The story unfolds in a third-person narrative. The first section introduces the protagonist, Reuel, and key characters like Dianthe and Aubrey. Hopkins establishes the protagonist’s inner tumult and isolation, suggesting an identity crisis. Reuel is an excellent medical student but struggles financially. He is a man who talks little and “knew how to suffer in silence” (1). Despite his mental distress, Reuel has a “strong personality” and physical gifts (3). He struggles to find “a place in the world” and his solitude and financial struggle exacerbate his inner turmoil (1). People around him speculate on his origins as Reuel hides his biracial, part-Black identity. Reuel’s interest in mysticism and his exploration of spiritual powers establish the motifs of mysticism and spirituality. Mysticism is Reuel’s means to connect with his inner self, his hidden and unspoken thoughts. Aubrey Livingston, Reuel’s only friend and a white Southern man, seemingly supports Reuel, but their relationship has a patronizing nature. Aubrey helped Reuel financially through college, and Reuel developed a “dog-like” loyalty to him. The text delineates the contrast between the two characters, as Reuel is more spiritual and Aubrey materialistic. Reuel believes his identity is a well-kept secret, but Aubrey’s questions about Reuel’s views of the “Negro problem” suggest his awareness of his friend’s race (7). Reuel does not participate in the racial debate because it is traumatic for him. Despite his seeming indifference, he feels part of the suffering people.

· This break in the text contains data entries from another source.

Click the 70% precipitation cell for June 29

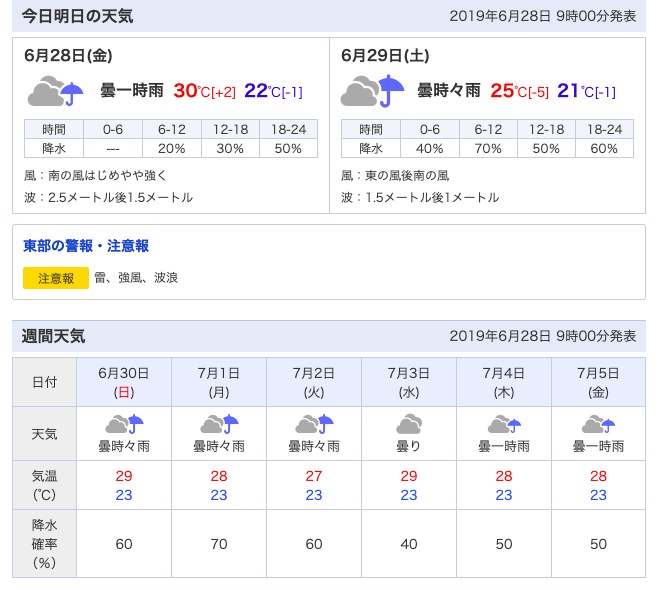[x=488, y=149]
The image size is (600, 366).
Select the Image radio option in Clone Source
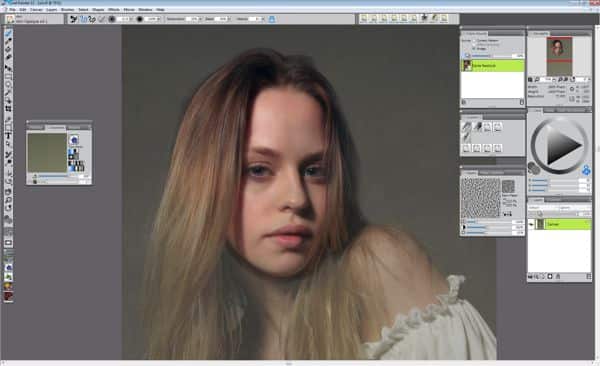pos(474,49)
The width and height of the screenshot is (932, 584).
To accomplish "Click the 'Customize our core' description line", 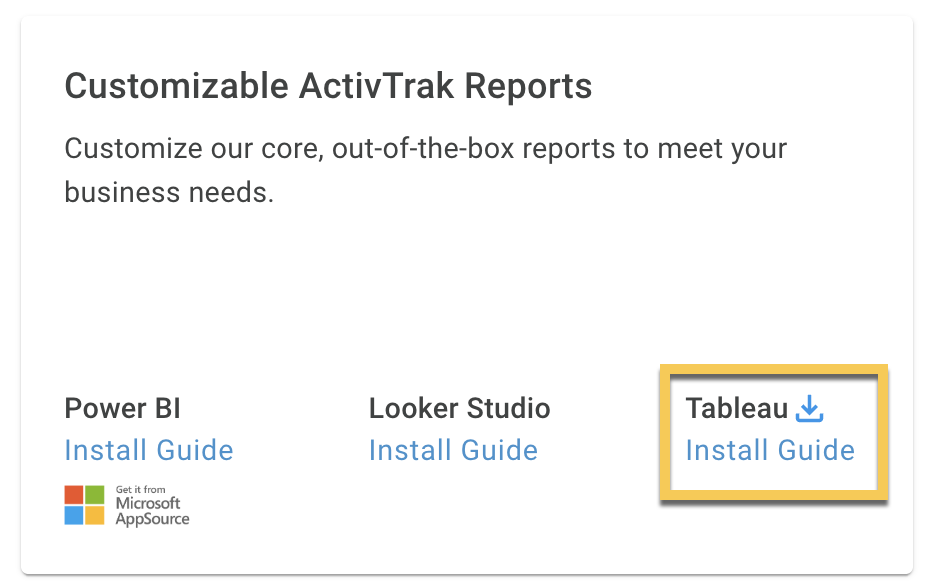I will pos(426,149).
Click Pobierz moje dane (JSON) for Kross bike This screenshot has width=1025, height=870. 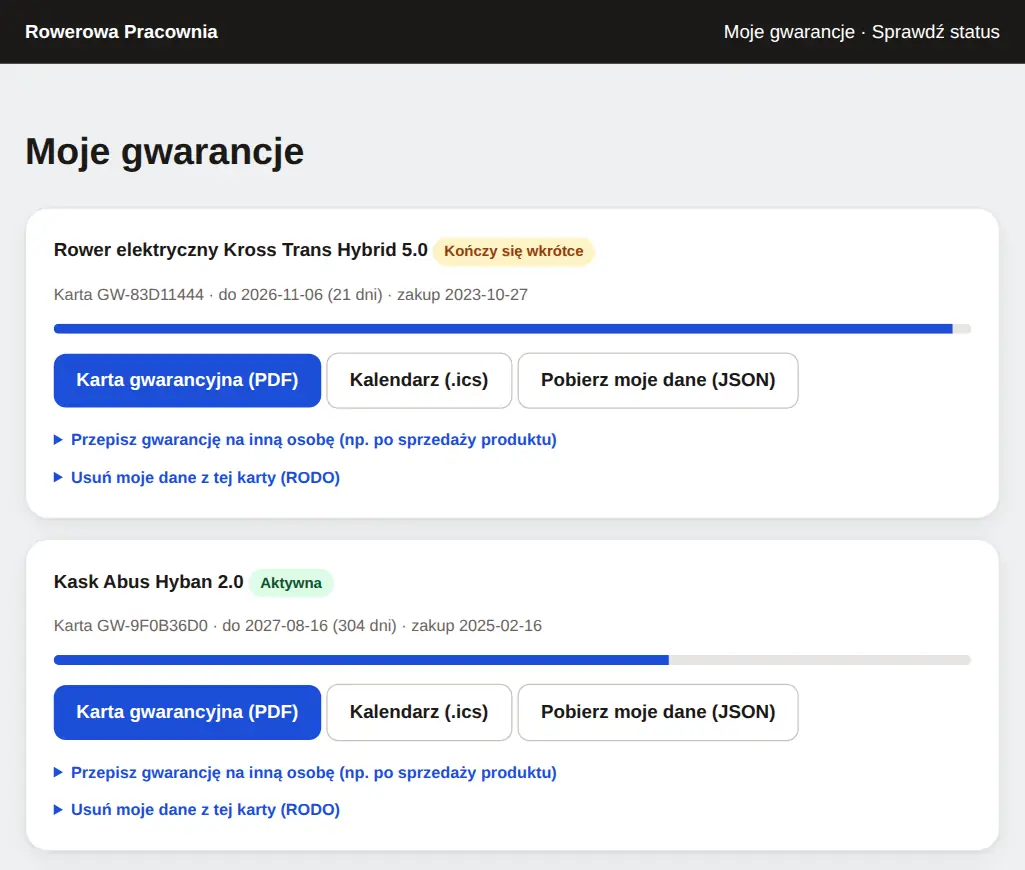click(658, 380)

The theme of Black Women’s Quest for Liberation emerges as Reuel first sees Dianthe’s face in a vision. Dianthe appears as a spirit that expresses a “wistful entreaty.” Her face haunts him until he sees her in person as a singer. Dianthe has light skin and appears nearly white, a trait that connects her to Reuel. She is a gifted soprano whose captivating voice conveys the sorrow and suffering of her race and their quest for freedom. Reuel reencounters Dianthe as a spirit when he sees her figure in the woods outside the Vance house. The motif of mysticism and spirituality, manifesting in the form of ghosts and visions, connects to the text’s thematic exploration of Black women’s freedom. Dianthe’s spirit pleads with Reuel for help and deliverance. Reuel sees in her eyes an expression “[s]orrowful, wistful – almost imploring” but does not know how to help her (19). When Dianthe comes as an injured, almost dead, patient in the hospital, death seems her only way of liberation. However, Reuel revives her body and spirit with magnetism, one of his experimental medical techniques. As Reuel explains that “mesmeric influences” are the cause of Dianthe’s condition, her troubled body and spirit also connect with the theme of Addressing the Traumatic Historical Past. Both Dianthe and Reuel carry the weight of a traumatizing legacy that links to the history of enslavement and generates their distress and suffering.

Mindful of her pleas for help, Reuel tries to heal Dianthe, but her memory and identity are still inaccessible to her. Her pleas to Reuel reveal her quest for empowerment and make the theme of Black Women’s Quest for Liberation evident again: “I know much but as yet have not the power to express it” (33). Aubrey’s plot to discover Dianthe’s origins and her past in secret foreshadows his ominous role in the story. His growing obsession with Dianthe, despite his engagement to Molly Vance, reveals his will to exert power and control over others. His fallible character becomes a source of trouble in the story, and the narrative foreshadows the problematic relations between the main characters conditioned by a troubling and traumatic past.